= Harshini Mukundan =

Indian-American microbiologist

Harshini Mukundan is an Indian-American microbiologist. She is a Fellow of the American Association for the Advancement of Science.

== Life ==
She grew up in India. Mukundan received her Bachelor's of Science Degree in Microbiology from the University of Delhi in 1995. In 1997, she earned in Master's Degree in Microbiology from Barkatullah University and then went on to complete her Ph.D. in Biomedical Sciences from the University of New Mexico School of Medicine.
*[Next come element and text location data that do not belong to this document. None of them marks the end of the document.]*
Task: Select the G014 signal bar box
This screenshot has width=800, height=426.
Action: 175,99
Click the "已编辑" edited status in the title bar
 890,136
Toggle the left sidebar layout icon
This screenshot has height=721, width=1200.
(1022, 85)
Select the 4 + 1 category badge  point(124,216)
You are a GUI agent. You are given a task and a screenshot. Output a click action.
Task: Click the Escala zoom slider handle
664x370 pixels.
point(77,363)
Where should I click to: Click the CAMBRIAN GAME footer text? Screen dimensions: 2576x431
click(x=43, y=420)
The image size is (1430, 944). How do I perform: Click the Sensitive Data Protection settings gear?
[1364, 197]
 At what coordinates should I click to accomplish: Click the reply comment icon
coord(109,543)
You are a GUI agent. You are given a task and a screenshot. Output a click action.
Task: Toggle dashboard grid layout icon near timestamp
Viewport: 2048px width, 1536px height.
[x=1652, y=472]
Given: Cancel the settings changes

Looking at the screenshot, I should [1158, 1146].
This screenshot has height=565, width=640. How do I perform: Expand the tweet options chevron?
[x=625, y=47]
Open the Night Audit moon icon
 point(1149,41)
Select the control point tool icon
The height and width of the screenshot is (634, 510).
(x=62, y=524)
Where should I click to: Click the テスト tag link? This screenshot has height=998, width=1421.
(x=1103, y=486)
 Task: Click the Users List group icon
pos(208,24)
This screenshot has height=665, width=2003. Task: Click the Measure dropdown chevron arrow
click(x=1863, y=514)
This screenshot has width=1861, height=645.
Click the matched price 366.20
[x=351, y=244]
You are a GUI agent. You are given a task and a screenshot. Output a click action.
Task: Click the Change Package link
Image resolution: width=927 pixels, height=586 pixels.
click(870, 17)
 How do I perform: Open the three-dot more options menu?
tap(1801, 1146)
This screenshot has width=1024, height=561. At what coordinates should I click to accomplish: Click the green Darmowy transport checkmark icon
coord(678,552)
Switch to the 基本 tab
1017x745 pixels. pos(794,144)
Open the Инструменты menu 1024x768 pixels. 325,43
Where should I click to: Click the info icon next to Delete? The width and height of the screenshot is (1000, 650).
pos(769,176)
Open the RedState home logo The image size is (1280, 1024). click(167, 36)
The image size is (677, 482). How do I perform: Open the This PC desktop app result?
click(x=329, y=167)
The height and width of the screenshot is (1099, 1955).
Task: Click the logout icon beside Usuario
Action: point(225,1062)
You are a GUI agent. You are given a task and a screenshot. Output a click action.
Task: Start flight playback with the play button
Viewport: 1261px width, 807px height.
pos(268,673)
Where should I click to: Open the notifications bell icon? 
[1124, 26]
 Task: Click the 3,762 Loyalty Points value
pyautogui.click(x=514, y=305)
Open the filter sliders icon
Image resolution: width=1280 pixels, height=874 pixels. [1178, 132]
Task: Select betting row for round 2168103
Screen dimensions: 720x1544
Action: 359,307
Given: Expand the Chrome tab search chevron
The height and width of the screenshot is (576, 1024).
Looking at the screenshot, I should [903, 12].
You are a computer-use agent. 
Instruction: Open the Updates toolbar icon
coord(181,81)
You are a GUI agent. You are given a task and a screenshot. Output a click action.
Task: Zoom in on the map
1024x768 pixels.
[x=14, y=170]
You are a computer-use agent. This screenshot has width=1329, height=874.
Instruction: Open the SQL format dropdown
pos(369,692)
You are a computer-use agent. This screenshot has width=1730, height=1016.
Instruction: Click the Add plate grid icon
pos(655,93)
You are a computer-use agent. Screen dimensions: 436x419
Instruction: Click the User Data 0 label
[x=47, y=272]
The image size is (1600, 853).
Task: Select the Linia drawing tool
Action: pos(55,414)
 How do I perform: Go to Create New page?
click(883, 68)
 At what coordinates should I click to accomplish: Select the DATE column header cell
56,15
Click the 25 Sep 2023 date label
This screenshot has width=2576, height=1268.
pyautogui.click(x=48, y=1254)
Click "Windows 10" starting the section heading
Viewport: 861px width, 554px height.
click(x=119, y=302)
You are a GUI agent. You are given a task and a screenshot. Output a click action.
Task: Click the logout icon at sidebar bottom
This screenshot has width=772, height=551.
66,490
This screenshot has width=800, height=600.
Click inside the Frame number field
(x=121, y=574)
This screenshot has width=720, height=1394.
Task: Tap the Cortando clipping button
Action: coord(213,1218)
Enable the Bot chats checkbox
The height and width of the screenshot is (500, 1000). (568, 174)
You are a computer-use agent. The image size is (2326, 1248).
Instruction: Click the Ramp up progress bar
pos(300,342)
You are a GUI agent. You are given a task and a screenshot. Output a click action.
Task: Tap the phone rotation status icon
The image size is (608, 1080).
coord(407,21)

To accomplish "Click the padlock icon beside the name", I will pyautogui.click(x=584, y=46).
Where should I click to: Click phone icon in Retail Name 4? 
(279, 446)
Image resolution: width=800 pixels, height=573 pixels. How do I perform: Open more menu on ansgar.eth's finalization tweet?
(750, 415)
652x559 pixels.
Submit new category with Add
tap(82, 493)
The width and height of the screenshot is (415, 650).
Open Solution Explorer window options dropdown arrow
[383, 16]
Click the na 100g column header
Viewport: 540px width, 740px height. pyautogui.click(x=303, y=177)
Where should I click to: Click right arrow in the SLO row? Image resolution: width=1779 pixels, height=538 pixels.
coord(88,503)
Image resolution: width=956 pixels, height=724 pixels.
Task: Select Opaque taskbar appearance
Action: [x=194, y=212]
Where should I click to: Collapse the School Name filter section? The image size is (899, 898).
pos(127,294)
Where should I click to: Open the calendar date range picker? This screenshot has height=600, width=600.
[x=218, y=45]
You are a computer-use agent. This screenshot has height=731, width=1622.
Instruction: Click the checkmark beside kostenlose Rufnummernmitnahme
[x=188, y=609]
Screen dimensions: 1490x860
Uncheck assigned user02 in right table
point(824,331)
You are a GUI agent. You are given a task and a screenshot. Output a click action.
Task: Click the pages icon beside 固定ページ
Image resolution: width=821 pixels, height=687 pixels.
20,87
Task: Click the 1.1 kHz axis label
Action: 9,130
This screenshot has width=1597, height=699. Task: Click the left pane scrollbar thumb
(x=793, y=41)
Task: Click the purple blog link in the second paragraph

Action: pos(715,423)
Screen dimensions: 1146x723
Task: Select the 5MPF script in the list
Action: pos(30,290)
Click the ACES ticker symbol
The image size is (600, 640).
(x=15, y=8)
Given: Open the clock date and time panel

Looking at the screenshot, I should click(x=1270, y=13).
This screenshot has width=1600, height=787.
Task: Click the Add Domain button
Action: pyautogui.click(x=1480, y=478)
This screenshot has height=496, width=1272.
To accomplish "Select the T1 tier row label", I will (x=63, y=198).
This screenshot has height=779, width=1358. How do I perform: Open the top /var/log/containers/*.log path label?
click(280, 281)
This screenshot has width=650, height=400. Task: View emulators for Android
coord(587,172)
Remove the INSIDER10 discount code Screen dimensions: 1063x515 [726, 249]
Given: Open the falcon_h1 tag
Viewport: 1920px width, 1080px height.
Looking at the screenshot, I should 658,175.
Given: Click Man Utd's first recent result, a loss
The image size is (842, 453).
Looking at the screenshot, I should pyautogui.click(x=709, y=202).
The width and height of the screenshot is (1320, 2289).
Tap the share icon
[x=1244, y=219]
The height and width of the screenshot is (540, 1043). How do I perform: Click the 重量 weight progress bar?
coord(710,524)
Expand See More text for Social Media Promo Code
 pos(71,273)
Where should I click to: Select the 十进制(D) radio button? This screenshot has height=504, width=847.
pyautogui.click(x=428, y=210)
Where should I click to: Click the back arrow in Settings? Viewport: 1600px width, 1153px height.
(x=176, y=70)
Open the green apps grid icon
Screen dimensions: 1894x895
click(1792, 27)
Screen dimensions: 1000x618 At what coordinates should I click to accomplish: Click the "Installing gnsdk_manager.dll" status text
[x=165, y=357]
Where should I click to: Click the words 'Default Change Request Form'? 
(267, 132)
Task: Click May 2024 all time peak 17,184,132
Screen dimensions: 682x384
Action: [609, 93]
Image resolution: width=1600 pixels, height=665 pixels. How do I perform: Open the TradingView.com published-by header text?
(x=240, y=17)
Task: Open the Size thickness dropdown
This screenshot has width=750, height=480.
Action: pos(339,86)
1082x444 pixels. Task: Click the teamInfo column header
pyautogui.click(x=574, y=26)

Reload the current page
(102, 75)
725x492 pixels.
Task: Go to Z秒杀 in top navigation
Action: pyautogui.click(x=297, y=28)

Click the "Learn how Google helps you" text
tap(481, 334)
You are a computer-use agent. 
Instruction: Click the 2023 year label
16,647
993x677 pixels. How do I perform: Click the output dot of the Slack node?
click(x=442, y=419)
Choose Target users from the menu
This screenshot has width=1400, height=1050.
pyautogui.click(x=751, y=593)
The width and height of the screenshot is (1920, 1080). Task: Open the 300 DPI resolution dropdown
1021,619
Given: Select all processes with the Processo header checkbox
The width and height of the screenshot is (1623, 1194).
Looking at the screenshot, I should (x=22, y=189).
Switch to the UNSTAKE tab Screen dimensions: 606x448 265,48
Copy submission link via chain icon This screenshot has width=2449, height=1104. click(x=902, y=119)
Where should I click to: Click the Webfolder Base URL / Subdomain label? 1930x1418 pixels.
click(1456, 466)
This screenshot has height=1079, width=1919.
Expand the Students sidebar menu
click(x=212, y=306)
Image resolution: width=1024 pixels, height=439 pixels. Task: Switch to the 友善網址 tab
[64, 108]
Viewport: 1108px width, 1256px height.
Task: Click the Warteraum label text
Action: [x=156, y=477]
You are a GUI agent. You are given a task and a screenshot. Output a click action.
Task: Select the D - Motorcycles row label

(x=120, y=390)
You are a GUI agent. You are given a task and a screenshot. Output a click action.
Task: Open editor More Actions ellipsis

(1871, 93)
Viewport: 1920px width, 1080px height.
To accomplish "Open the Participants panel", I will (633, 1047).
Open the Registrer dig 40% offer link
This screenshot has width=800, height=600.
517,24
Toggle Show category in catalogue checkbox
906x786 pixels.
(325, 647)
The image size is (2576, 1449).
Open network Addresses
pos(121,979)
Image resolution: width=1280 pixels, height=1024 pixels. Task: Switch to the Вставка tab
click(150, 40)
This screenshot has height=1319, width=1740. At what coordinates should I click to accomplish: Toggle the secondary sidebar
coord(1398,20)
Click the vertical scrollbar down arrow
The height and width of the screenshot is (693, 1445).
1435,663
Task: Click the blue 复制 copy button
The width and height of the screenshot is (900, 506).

From 2006 to 2022, she worked at Los Alamos National Laboratory. Her work focuses on developing tools for detecting infectious diseases. Her research on developing universal bacterial diagnostics based on innate immune recognition led to an RD100 Award in 2018. Her work on developing portable biosensors for pathogen detection and diagnosis -PEGASUS - lead to an RD100 Award in 2021. She currently is a senior scientist and leads the chemical and biological technologies program portfolio in the Office for National and Homeland Security at Lawrence Berkeley National Laboratory.

She is an IF/THEN STEM Ambassador. She received the Women in Technology Award from the New Mexico Tech Council. She is a Fellow of the American Association for the Advancement of Science. She appeared in “Mission Unstoppable”.

Mukundan is married to Rangachary Mukundan, also a senior scientist at Berkeley Lab and has two children.